• _STATED EXERCISE_
Reproduce the data below verbatim, but omit the pictures.

# # # #

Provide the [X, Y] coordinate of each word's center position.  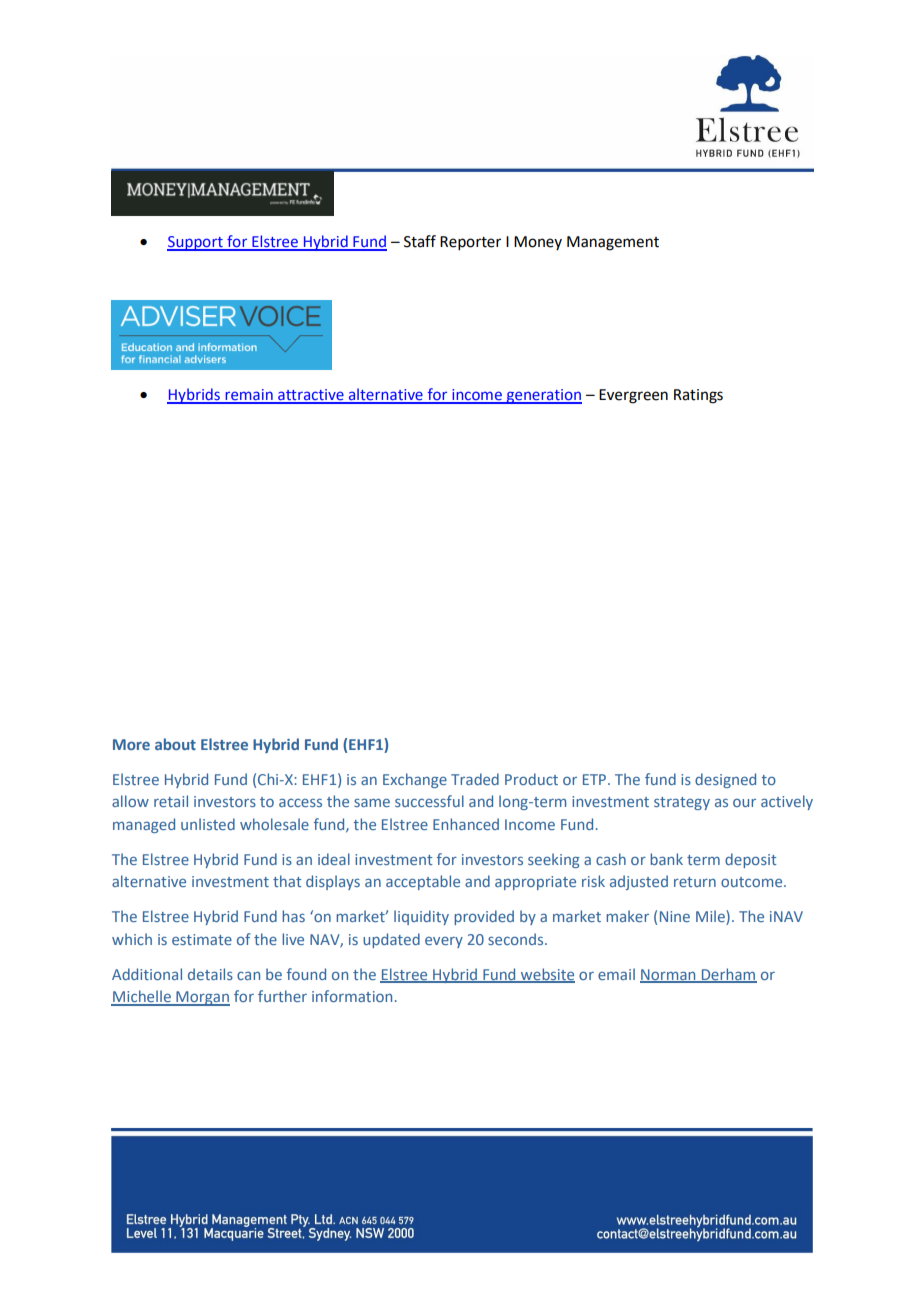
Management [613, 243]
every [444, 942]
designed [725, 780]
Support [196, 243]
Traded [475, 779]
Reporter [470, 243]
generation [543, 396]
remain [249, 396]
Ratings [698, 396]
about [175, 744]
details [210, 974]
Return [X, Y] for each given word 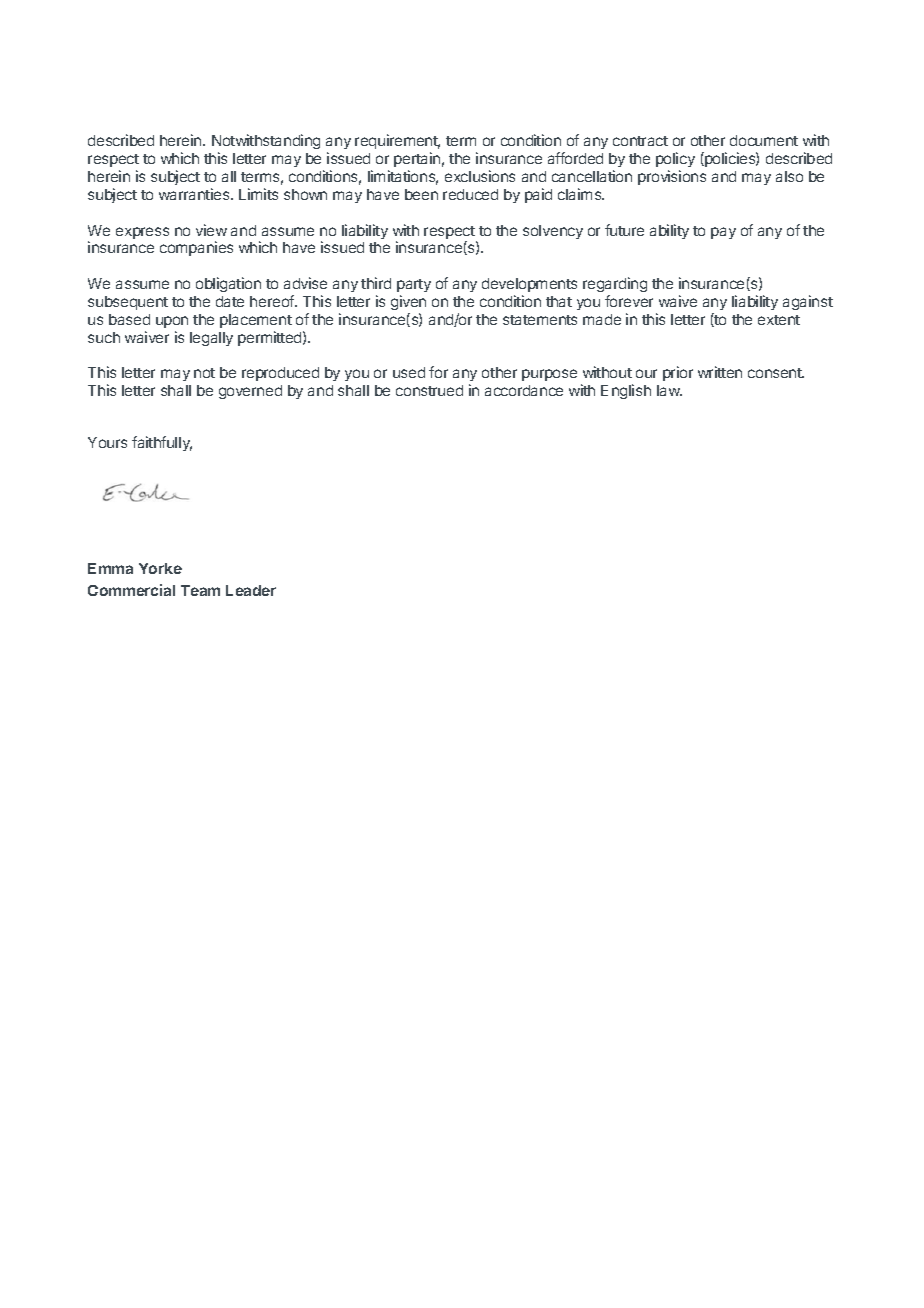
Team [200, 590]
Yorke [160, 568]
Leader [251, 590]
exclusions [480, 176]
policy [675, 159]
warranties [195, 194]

# # # #

• _FINAL ANSWER_
Provide the [X, Y] coordinate of each word's center position.  
Management [613, 243]
every [444, 942]
designed [725, 780]
Support [196, 243]
Traded [475, 779]
Reporter [470, 243]
generation [543, 396]
remain [249, 396]
Ratings [698, 396]
about [175, 744]
details [210, 974]
Return [X, Y] for each given word 
Team [200, 590]
Yorke [160, 568]
Leader [251, 590]
exclusions [480, 176]
policy [675, 159]
warranties [195, 194]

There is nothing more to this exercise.